Dataset records:

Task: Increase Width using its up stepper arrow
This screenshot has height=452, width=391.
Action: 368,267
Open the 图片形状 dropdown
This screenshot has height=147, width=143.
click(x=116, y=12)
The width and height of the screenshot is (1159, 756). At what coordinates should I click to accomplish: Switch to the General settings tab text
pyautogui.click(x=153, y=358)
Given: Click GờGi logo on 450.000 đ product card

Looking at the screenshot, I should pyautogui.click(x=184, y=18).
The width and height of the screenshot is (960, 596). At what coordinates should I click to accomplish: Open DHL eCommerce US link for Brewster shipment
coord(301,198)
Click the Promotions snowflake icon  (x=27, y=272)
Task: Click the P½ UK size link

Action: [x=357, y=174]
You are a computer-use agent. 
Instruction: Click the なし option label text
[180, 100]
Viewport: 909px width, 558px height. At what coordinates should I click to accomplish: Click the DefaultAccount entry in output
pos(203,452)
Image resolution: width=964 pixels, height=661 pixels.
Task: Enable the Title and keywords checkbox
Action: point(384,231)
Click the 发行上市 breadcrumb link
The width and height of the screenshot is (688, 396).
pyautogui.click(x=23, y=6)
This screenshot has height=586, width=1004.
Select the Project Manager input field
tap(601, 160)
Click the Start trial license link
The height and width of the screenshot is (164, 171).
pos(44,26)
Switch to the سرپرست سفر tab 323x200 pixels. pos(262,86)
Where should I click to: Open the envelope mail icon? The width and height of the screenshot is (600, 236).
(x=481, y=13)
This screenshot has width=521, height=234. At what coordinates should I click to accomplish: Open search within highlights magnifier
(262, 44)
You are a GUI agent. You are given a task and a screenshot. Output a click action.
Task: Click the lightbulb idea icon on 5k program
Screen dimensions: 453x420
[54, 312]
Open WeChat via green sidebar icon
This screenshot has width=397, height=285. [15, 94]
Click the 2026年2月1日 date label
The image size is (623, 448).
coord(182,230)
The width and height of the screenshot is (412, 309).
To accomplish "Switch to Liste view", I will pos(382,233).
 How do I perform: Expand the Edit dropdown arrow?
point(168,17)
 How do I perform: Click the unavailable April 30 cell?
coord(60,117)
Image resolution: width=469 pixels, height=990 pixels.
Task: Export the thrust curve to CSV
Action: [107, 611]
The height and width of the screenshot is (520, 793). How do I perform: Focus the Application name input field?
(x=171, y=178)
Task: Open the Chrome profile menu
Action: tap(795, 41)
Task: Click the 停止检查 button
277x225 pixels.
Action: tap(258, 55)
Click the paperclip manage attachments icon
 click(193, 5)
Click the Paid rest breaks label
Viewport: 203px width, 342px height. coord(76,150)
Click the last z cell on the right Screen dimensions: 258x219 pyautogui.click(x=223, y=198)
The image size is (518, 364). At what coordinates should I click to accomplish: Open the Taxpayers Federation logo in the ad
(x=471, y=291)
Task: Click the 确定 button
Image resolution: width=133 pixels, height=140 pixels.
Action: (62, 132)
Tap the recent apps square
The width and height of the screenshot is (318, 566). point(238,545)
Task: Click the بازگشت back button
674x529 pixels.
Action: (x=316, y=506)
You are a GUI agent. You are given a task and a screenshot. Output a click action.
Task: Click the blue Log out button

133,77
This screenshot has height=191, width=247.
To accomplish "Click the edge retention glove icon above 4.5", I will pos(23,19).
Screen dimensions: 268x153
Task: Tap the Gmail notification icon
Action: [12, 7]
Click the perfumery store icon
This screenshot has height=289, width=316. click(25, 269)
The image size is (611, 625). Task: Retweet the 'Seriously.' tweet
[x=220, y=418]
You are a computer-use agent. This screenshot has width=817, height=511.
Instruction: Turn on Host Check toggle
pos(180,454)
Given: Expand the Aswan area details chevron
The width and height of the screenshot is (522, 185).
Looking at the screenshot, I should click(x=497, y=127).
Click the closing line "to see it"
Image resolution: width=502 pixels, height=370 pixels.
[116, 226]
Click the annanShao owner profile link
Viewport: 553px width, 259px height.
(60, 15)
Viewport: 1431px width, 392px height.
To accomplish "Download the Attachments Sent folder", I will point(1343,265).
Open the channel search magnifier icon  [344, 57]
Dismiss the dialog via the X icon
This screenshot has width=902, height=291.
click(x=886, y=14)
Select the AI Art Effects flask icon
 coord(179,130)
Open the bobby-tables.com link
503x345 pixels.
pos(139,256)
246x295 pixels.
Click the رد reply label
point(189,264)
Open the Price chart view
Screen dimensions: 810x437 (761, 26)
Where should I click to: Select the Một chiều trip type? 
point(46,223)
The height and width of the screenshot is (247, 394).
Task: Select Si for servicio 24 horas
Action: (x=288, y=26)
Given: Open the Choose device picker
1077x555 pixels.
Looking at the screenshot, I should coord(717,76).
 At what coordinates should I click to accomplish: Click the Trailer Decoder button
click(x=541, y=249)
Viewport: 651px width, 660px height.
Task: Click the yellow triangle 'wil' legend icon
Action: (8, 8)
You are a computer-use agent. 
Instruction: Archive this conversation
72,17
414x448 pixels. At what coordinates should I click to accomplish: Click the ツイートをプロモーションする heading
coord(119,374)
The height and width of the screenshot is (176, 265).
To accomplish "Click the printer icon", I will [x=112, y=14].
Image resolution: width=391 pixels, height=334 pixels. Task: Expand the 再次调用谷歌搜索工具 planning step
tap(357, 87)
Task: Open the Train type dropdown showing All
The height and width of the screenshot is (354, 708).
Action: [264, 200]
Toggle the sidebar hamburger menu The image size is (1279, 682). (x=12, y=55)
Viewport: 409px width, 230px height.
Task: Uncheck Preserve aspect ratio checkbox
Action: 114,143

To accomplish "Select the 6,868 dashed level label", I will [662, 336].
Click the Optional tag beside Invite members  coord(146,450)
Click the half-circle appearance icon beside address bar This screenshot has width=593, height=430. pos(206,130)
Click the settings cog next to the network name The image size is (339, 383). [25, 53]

• **Exercise details**:
Going back over the entries above, copy word for word every line from the one that has "Where should I click to: Open" on through the one that has "This screenshot has height=191, width=247.".

• **Your response**:
Where should I click to: Open the envelope mail icon? The width and height of the screenshot is (600, 236).
(x=481, y=13)
This screenshot has width=521, height=234. At what coordinates should I click to accomplish: Open search within highlights magnifier
(262, 44)
You are a GUI agent. You are given a task and a screenshot. Output a click action.
Task: Click the lightbulb idea icon on 5k program
Screen dimensions: 453x420
[54, 312]
Open WeChat via green sidebar icon
This screenshot has width=397, height=285. [15, 94]
Click the 2026年2月1日 date label
The image size is (623, 448).
coord(182,230)
The width and height of the screenshot is (412, 309).
To accomplish "Switch to Liste view", I will pos(382,233).
 How do I perform: Expand the Edit dropdown arrow?
point(168,17)
 How do I perform: Click the unavailable April 30 cell?
coord(60,117)
Image resolution: width=469 pixels, height=990 pixels.
Task: Export the thrust curve to CSV
Action: [107, 611]
The height and width of the screenshot is (520, 793). How do I perform: Focus the Application name input field?
(x=171, y=178)
Task: Open the Chrome profile menu
Action: tap(795, 41)
Task: Click the 停止检查 button
277x225 pixels.
Action: tap(258, 55)
Click the paperclip manage attachments icon
 click(193, 5)
Click the Paid rest breaks label
Viewport: 203px width, 342px height. coord(76,150)
Click the last z cell on the right Screen dimensions: 258x219 pyautogui.click(x=223, y=198)
The image size is (518, 364). At what coordinates should I click to accomplish: Open the Taxpayers Federation logo in the ad
(x=471, y=291)
Task: Click the 确定 button
Image resolution: width=133 pixels, height=140 pixels.
Action: (62, 132)
Tap the recent apps square
The width and height of the screenshot is (318, 566). point(238,545)
Task: Click the بازگشت back button
674x529 pixels.
Action: (x=316, y=506)
You are a GUI agent. You are given a task and a screenshot. Output a click action.
Task: Click the blue Log out button

133,77
This screenshot has height=191, width=247.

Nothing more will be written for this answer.